Work item: Your answer must be an exact copy of the lines from the one containing "Viewport: 1050px width, 710px height." through the last line of the records below, with no pictures; please include nothing else.

Data shown:
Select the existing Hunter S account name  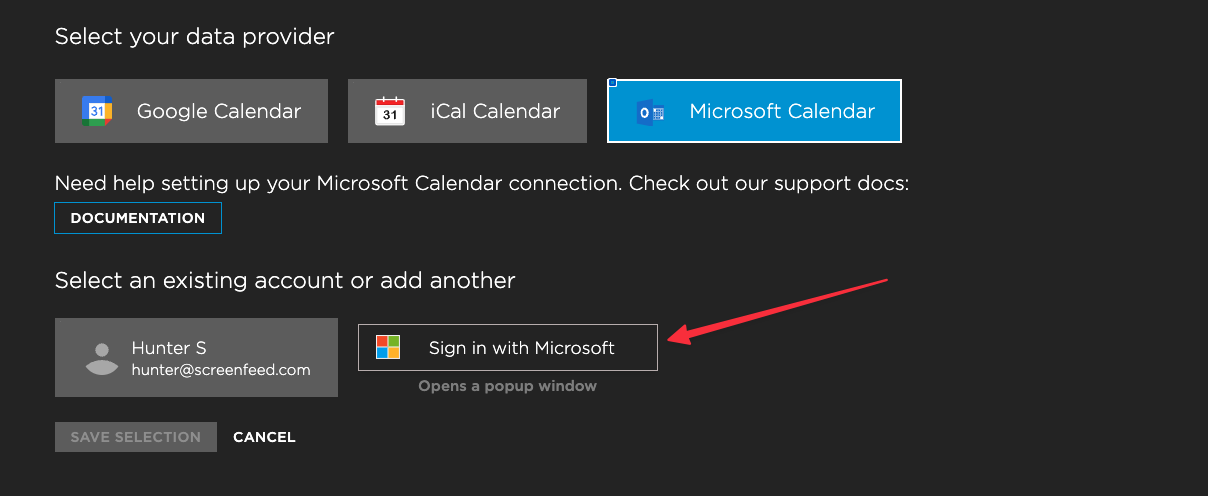pyautogui.click(x=169, y=347)
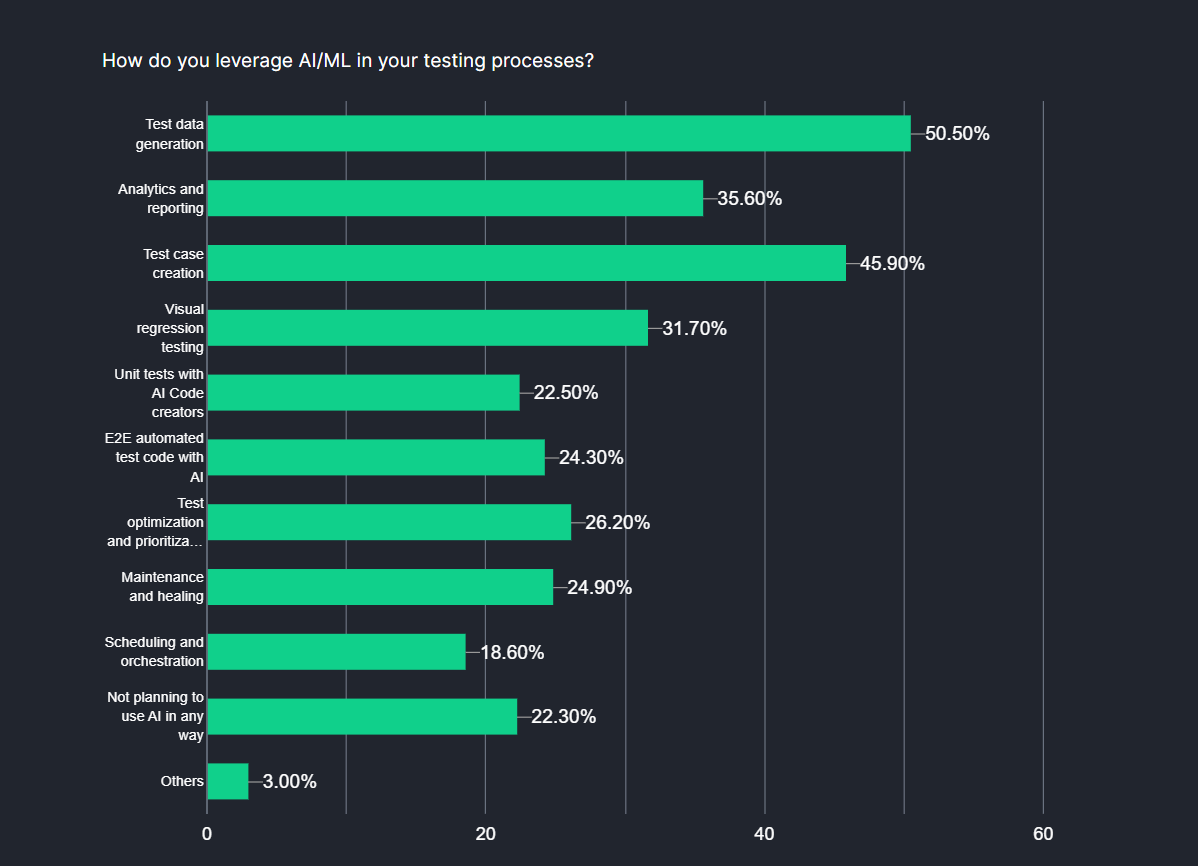Screen dimensions: 1198x866
Task: Click the small Others bar
Action: click(x=228, y=781)
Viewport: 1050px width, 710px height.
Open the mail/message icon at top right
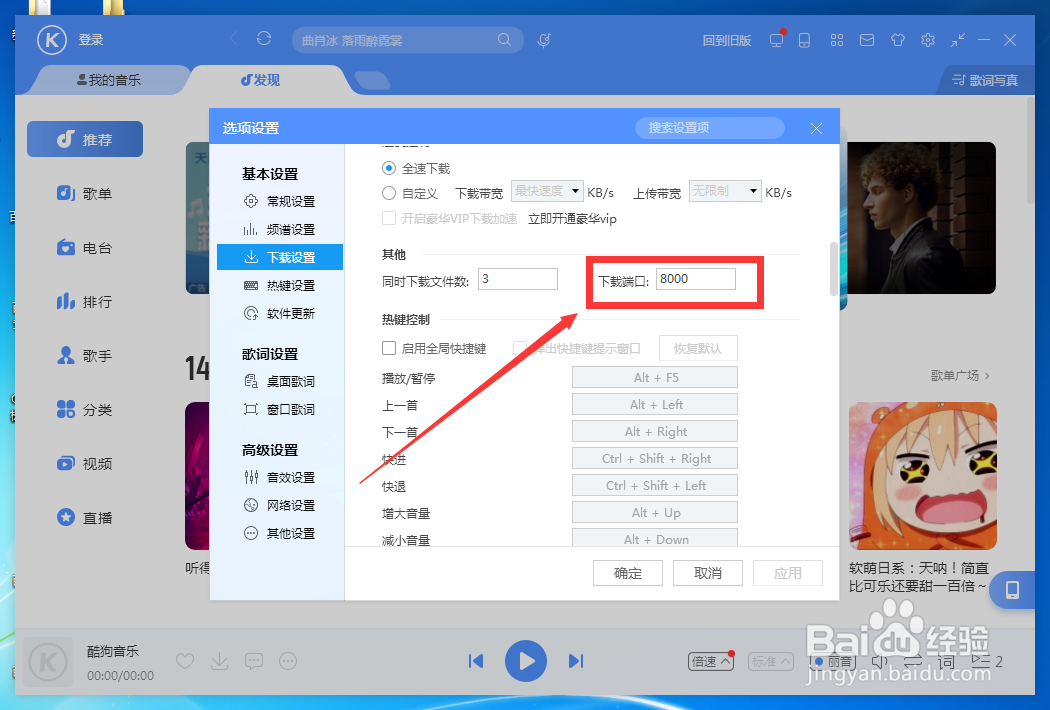point(866,40)
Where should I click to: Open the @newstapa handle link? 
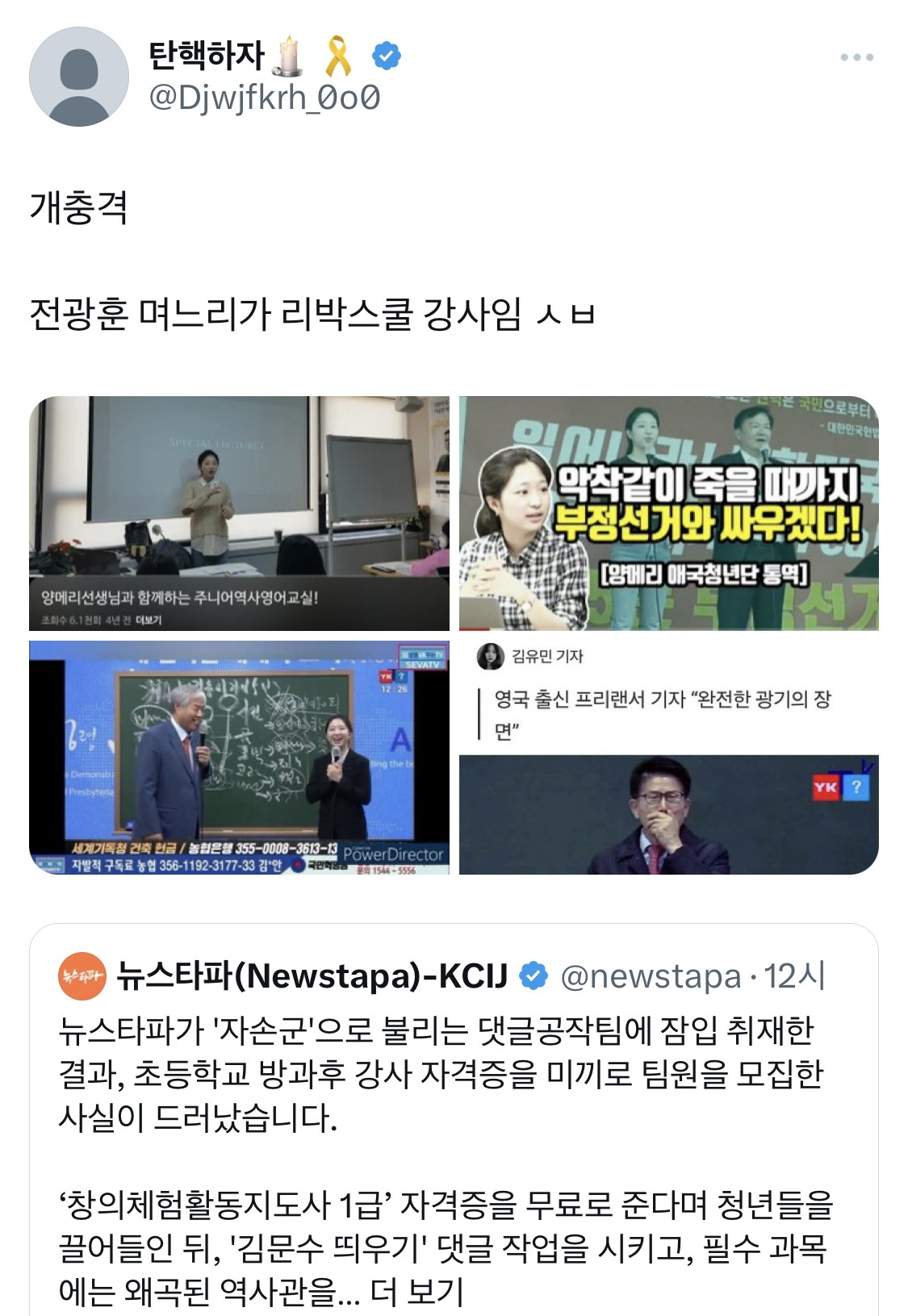tap(650, 976)
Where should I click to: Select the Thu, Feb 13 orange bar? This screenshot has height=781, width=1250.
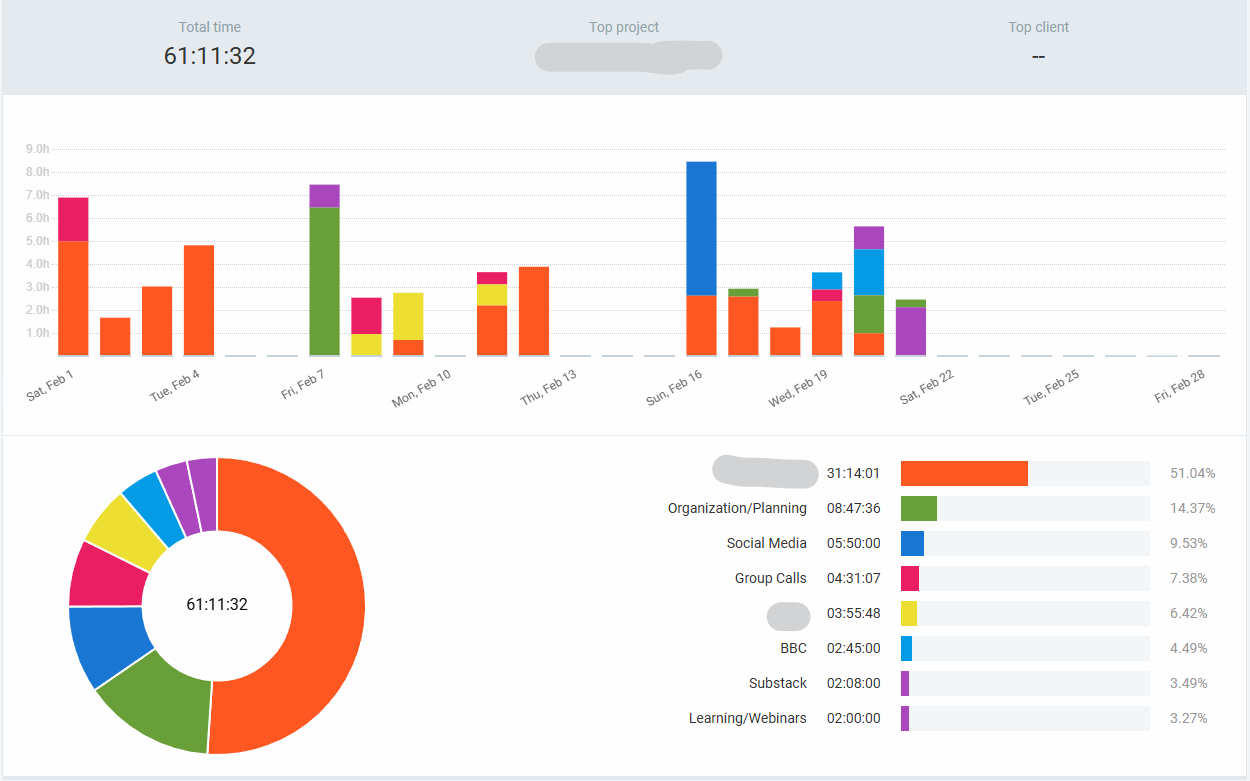[534, 311]
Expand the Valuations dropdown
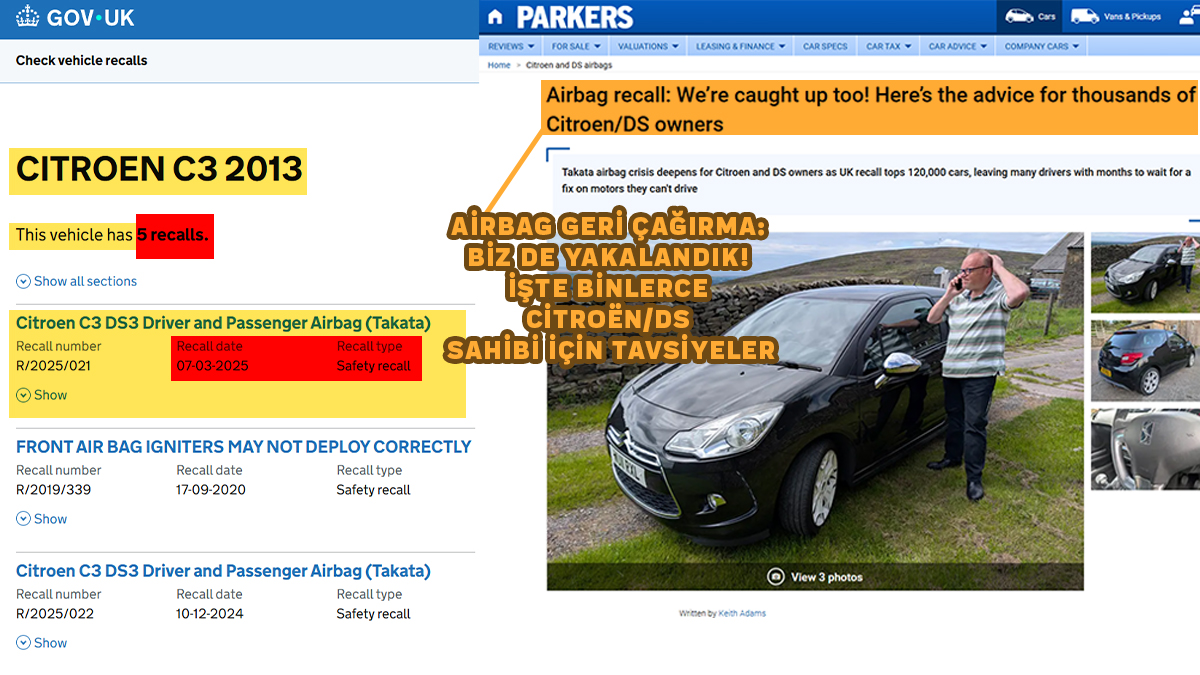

Task answer:
Viewport: 1050px width, 710px height.
Open the mail/message icon at top right
point(866,40)
Where should I click to: Open the @newstapa handle link? 
tap(650, 976)
Where should I click to: Select the Thu, Feb 13 orange bar? This screenshot has height=781, width=1250.
[534, 311]
Expand the Valuations dropdown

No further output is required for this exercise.